▶ **WORK TO BE COMPLETED**: Your answer should be every line of the records that contains the word "Task".

··· DATASET CONTENT

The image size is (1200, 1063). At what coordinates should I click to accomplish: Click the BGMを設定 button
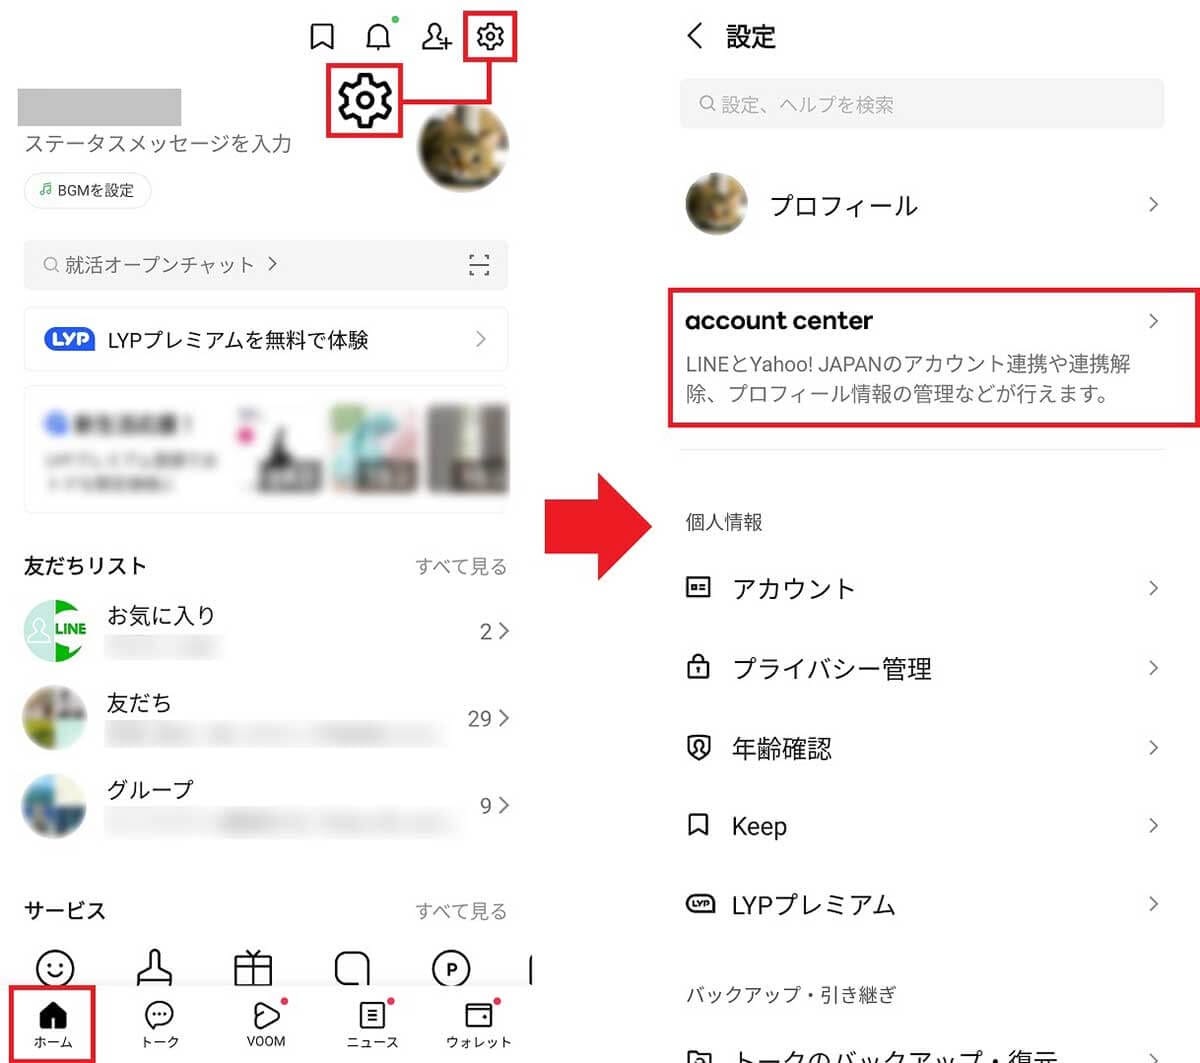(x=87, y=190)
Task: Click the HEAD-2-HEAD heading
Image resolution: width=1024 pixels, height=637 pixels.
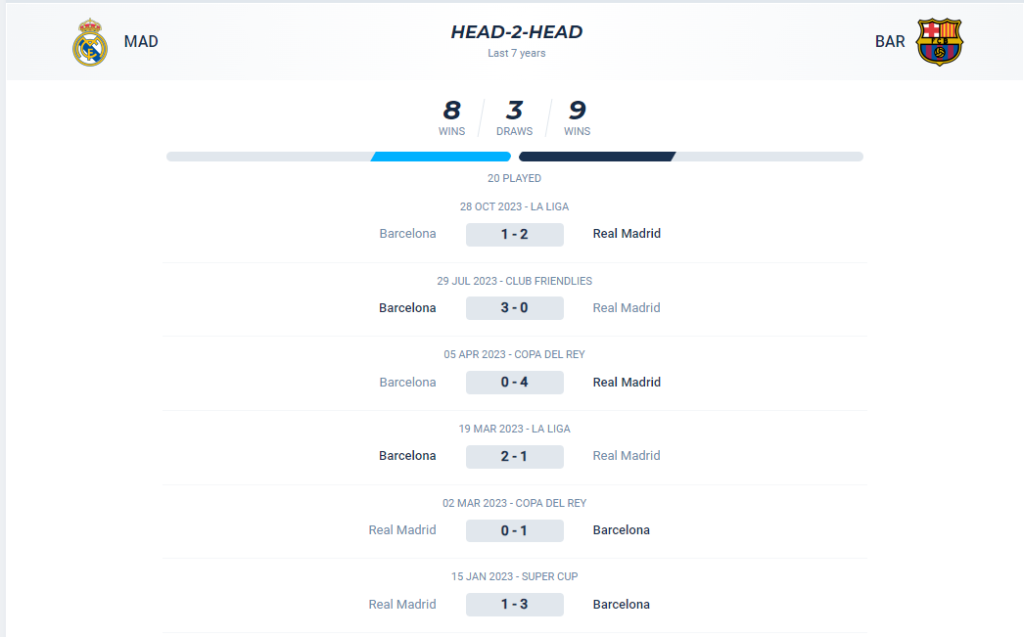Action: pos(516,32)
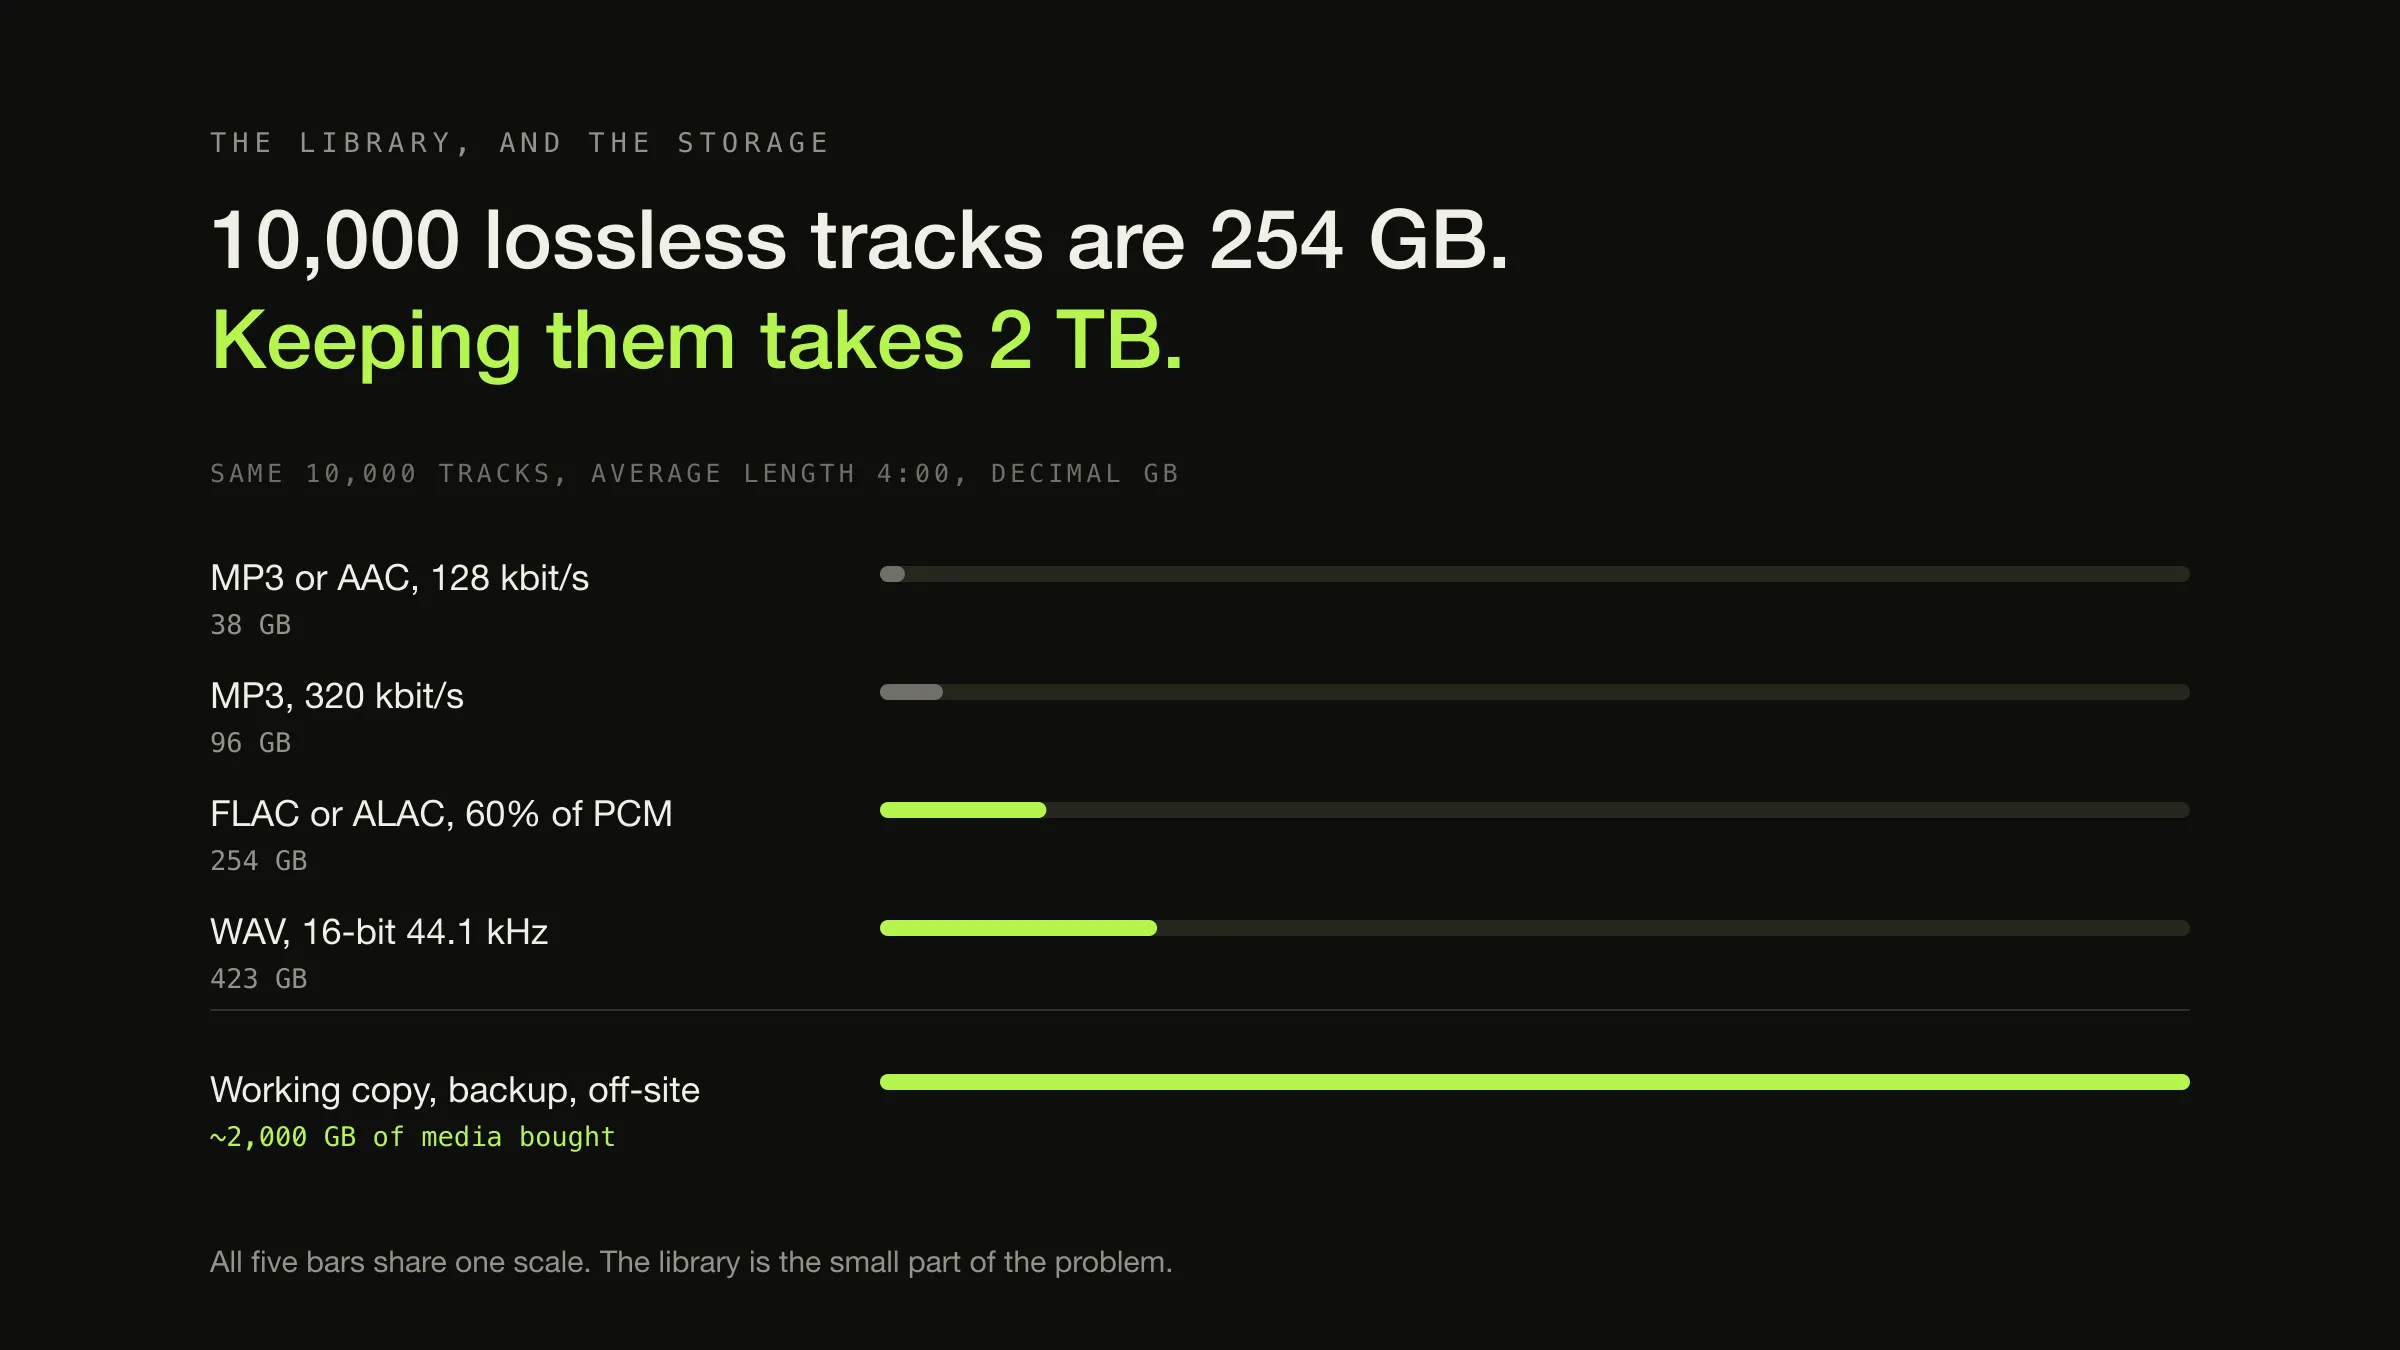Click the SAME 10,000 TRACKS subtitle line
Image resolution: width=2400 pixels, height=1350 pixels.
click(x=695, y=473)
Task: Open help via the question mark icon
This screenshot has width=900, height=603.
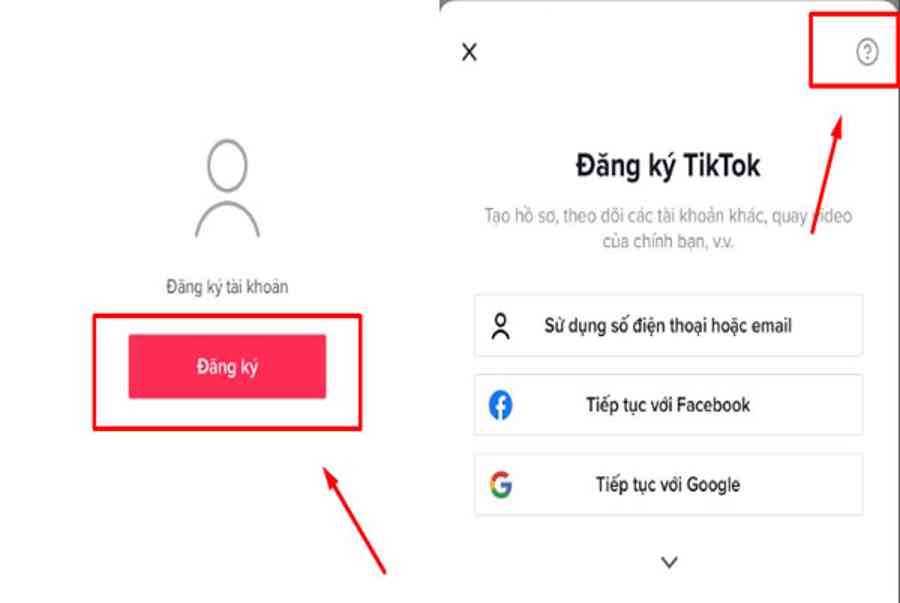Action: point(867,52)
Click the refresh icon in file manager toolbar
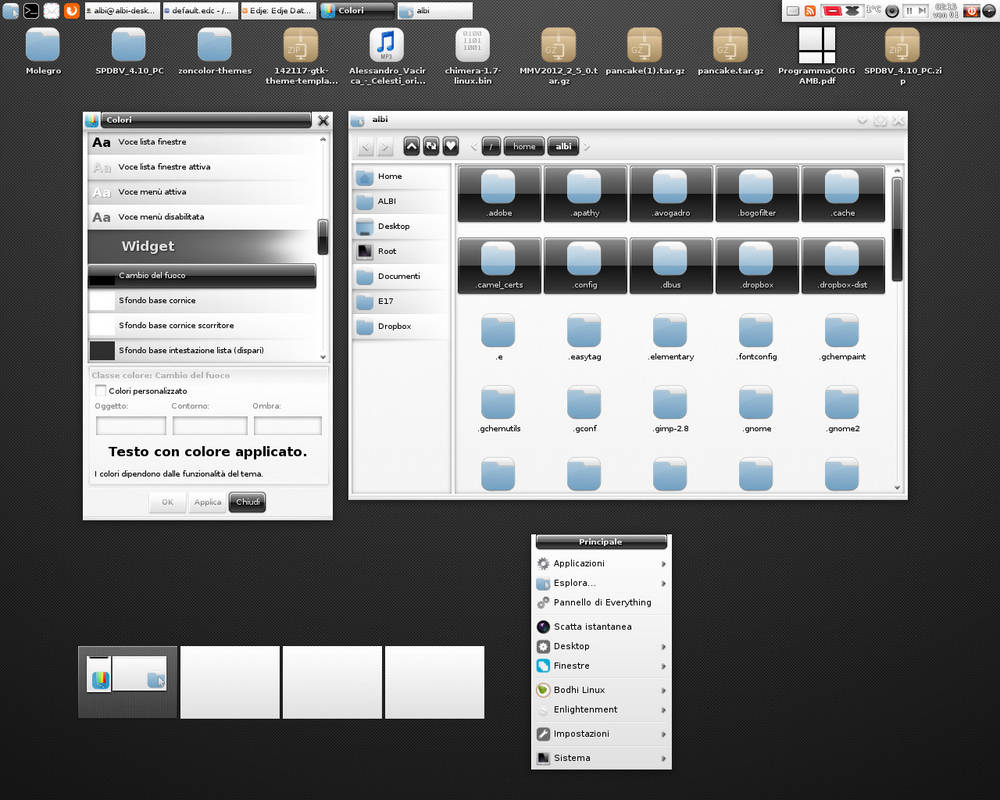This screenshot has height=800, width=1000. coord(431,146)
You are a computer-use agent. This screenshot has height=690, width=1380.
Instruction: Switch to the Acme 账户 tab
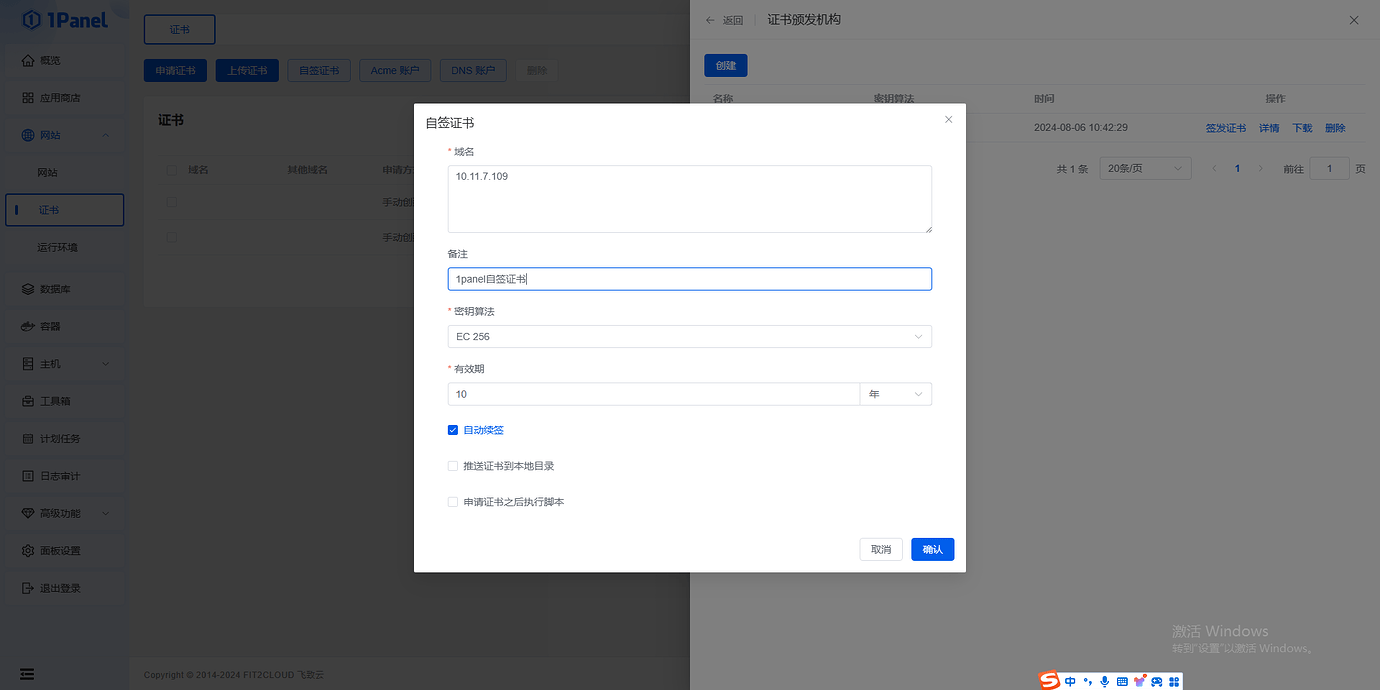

······

▶ **YOUR SOLUTION**:
Task: Click the HEAD-2-HEAD heading
Task: Open help via the question mark icon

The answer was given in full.